*EXERCISE PROMPT*
Read the listing below and copy out every line that holds "agent".
═════ INFORMATION SUPPLIED
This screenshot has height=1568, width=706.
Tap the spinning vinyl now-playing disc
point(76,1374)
══════════
═════ INFORMATION SUPPLIED
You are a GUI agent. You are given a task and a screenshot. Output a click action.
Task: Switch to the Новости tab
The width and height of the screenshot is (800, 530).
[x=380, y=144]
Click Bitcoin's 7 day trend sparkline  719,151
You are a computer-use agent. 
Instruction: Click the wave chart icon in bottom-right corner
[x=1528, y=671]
══════════
*RESULT BELOW*
You are a GUI agent. You are given a task and a screenshot. Output a click action.
You are a computer-use agent. 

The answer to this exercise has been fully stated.